(Your objective)
Pictures excluded, please retype exactly the lines from the start of the data through the line that contains "Viewport: 1024px width, 725px height.", both ends kept, and nothing beyond them.

──────── Data for the task

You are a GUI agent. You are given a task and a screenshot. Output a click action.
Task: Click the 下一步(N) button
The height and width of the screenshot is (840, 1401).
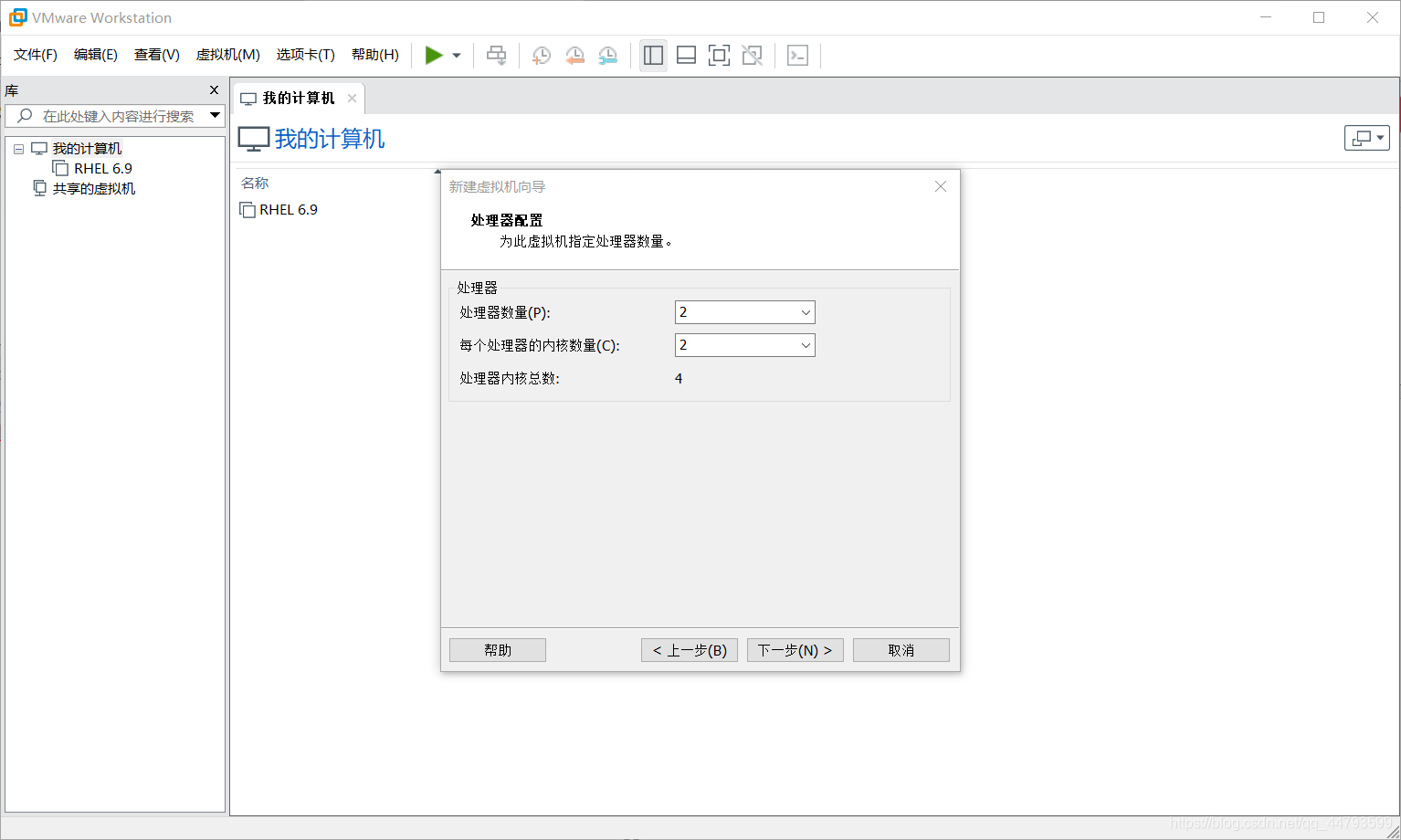[794, 649]
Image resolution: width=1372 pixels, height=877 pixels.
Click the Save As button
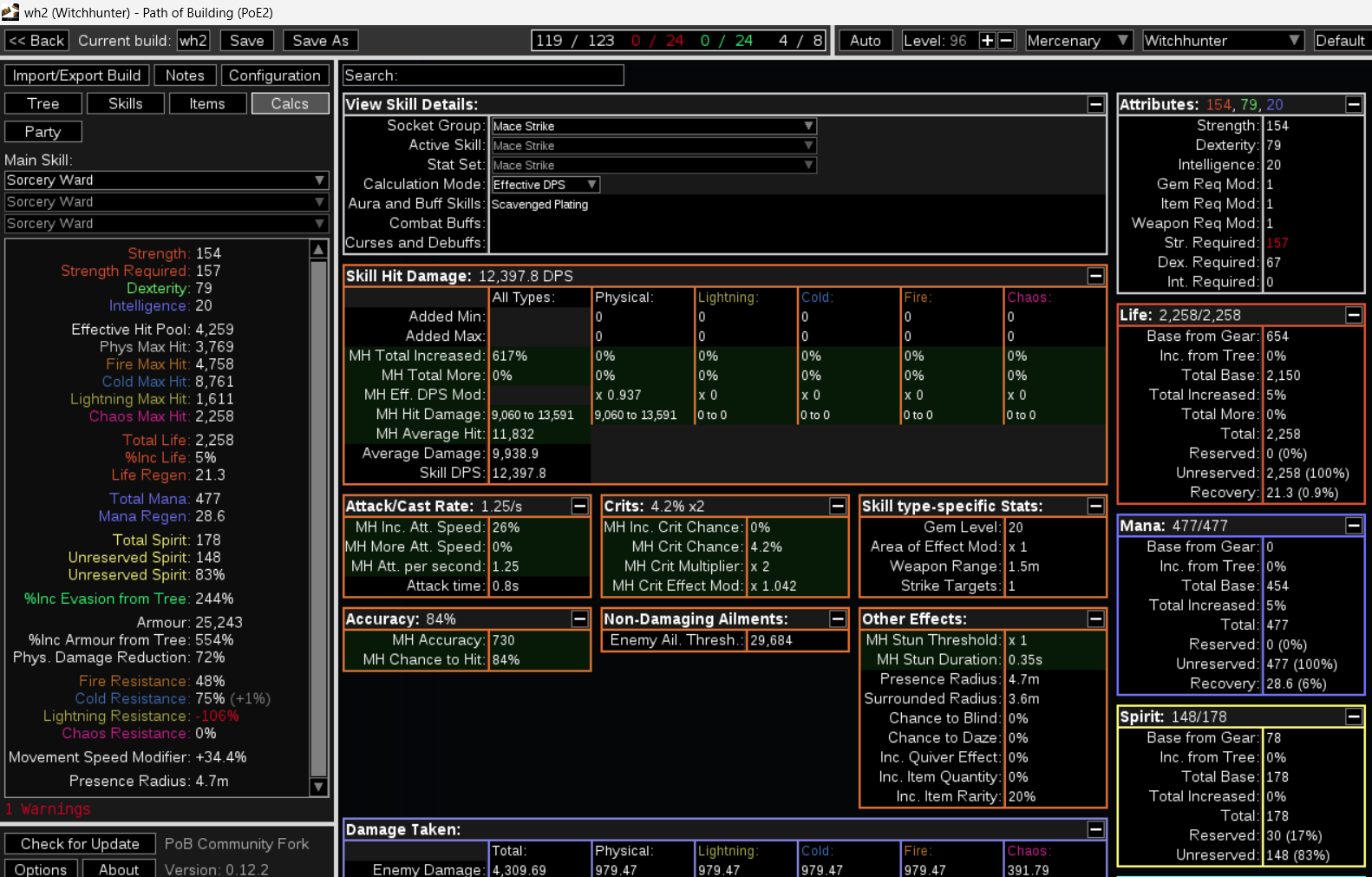point(320,41)
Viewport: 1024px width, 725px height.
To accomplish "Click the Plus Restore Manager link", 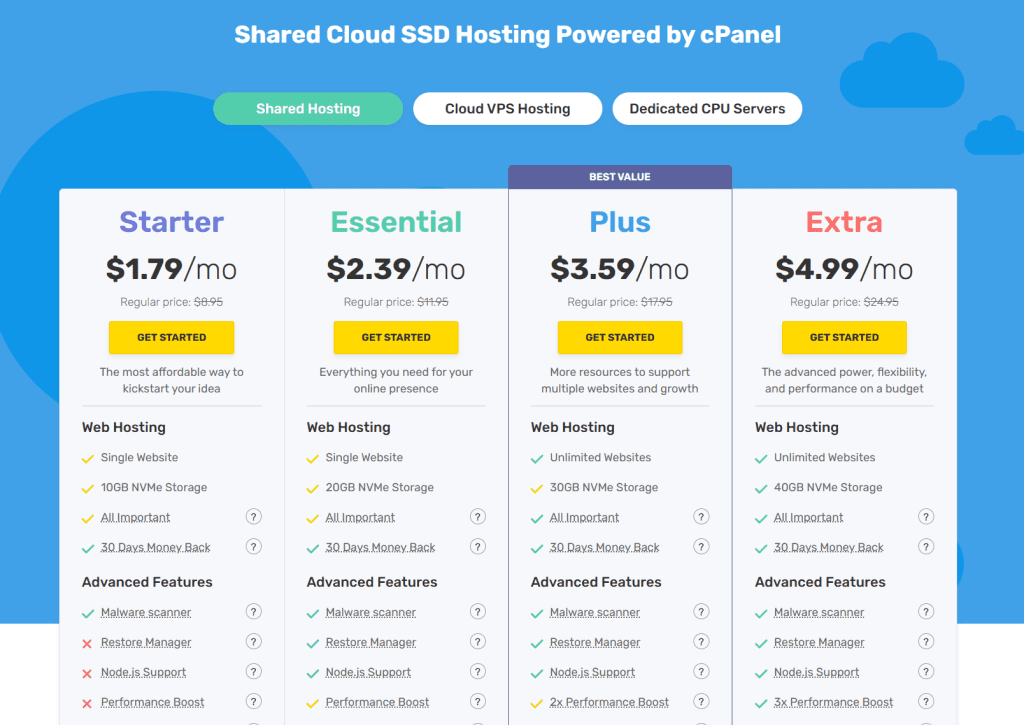I will (595, 643).
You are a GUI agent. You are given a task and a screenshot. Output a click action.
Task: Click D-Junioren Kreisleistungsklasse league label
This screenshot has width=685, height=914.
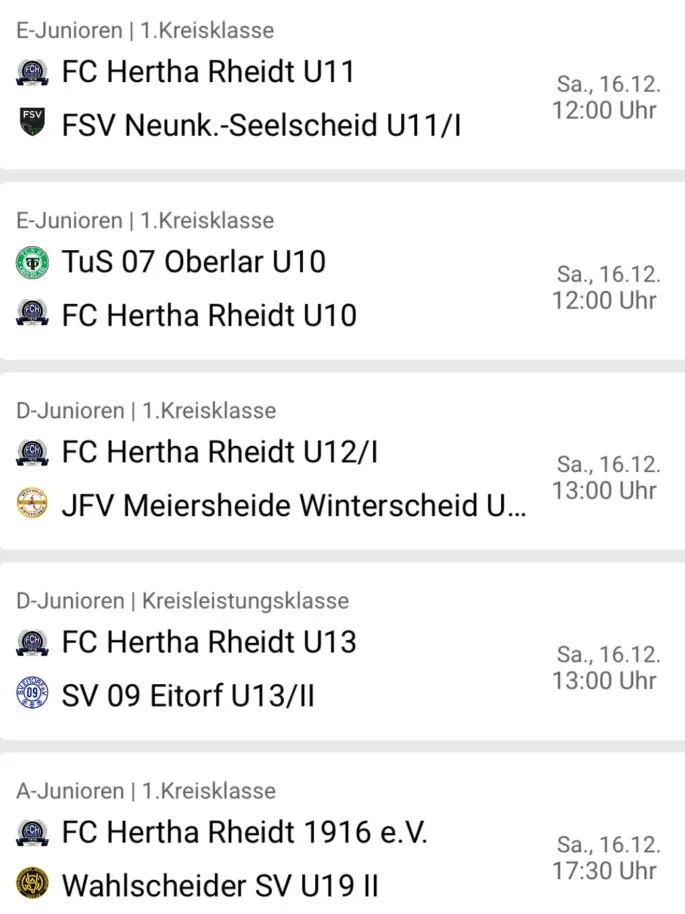coord(182,601)
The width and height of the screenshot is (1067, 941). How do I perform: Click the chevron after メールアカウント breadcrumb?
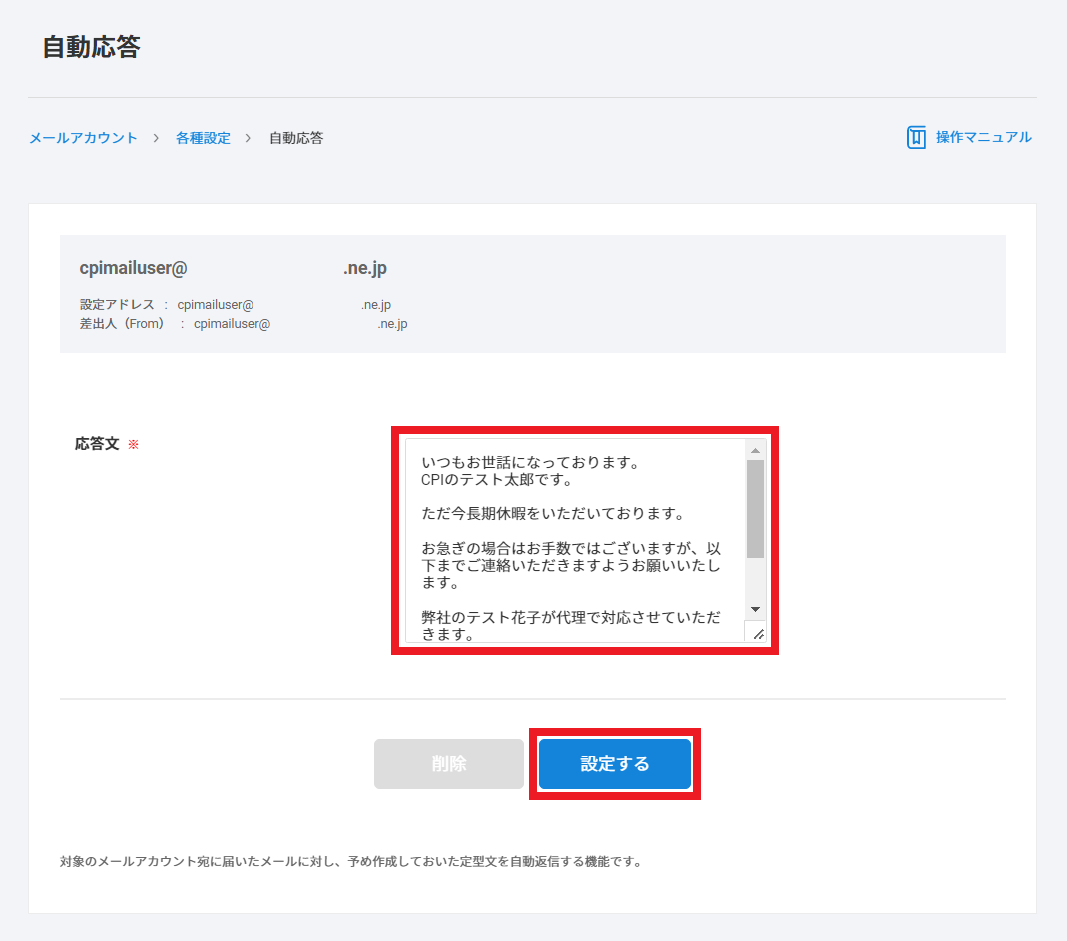click(157, 138)
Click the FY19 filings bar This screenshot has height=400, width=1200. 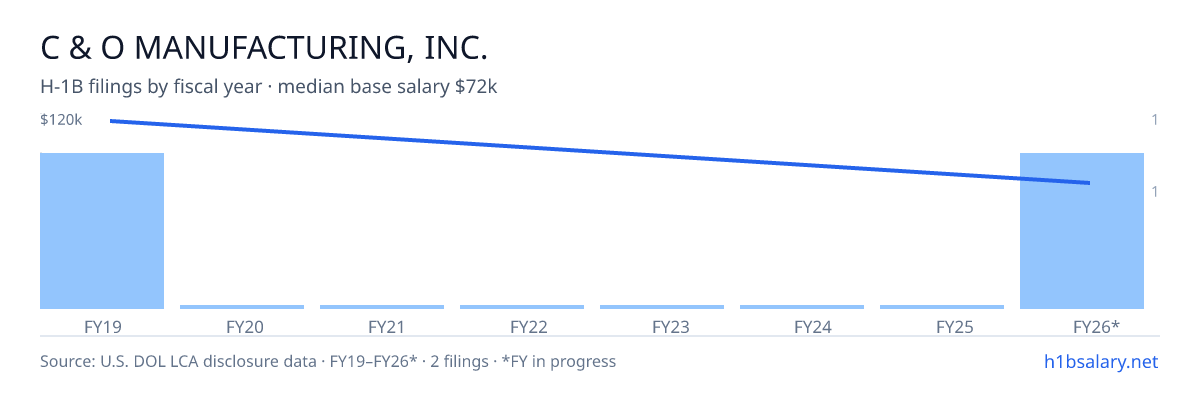click(102, 231)
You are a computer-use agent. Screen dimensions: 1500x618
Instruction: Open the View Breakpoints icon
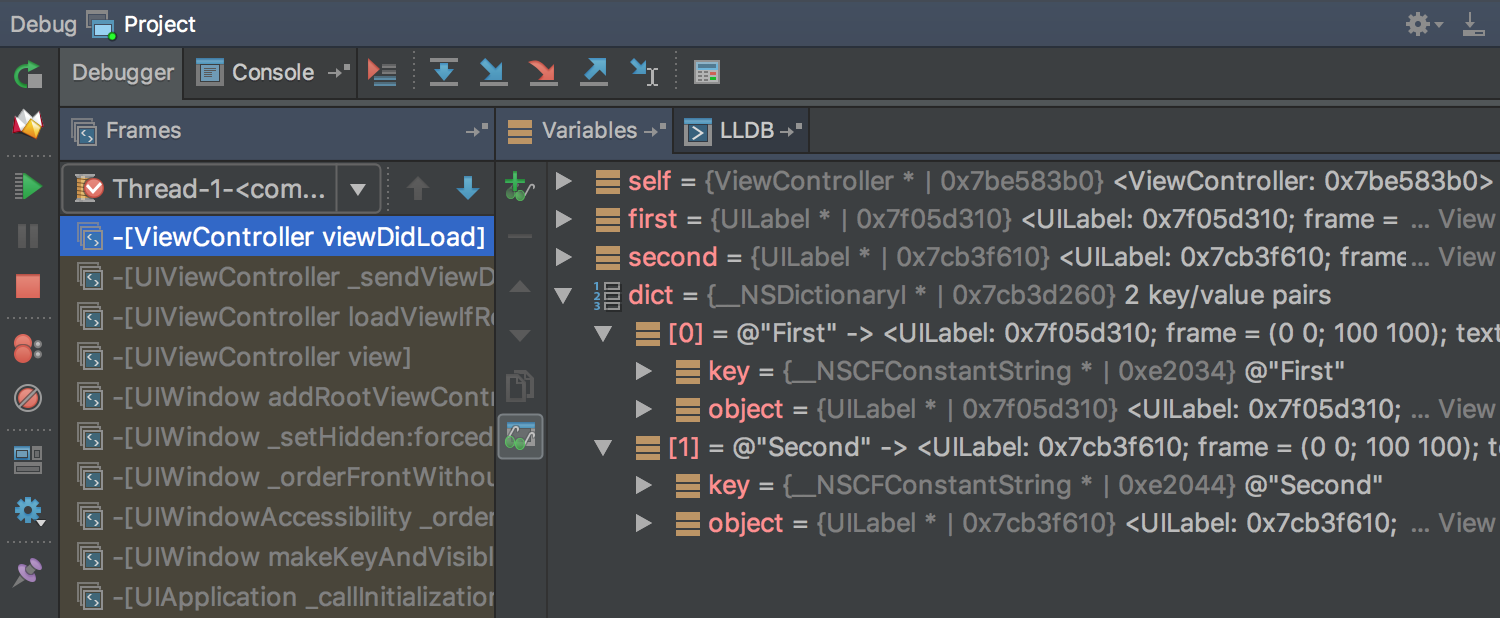click(x=28, y=349)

────────────────

(Answer section)
You are a GUI agent. You are given a task and a screenshot. Output a click action.
Task: Click the 下一步(N) button
The height and width of the screenshot is (840, 1401).
[794, 649]
Image resolution: width=1372 pixels, height=877 pixels.
Click the Save As button
point(320,41)
Viewport: 1024px width, 725px height.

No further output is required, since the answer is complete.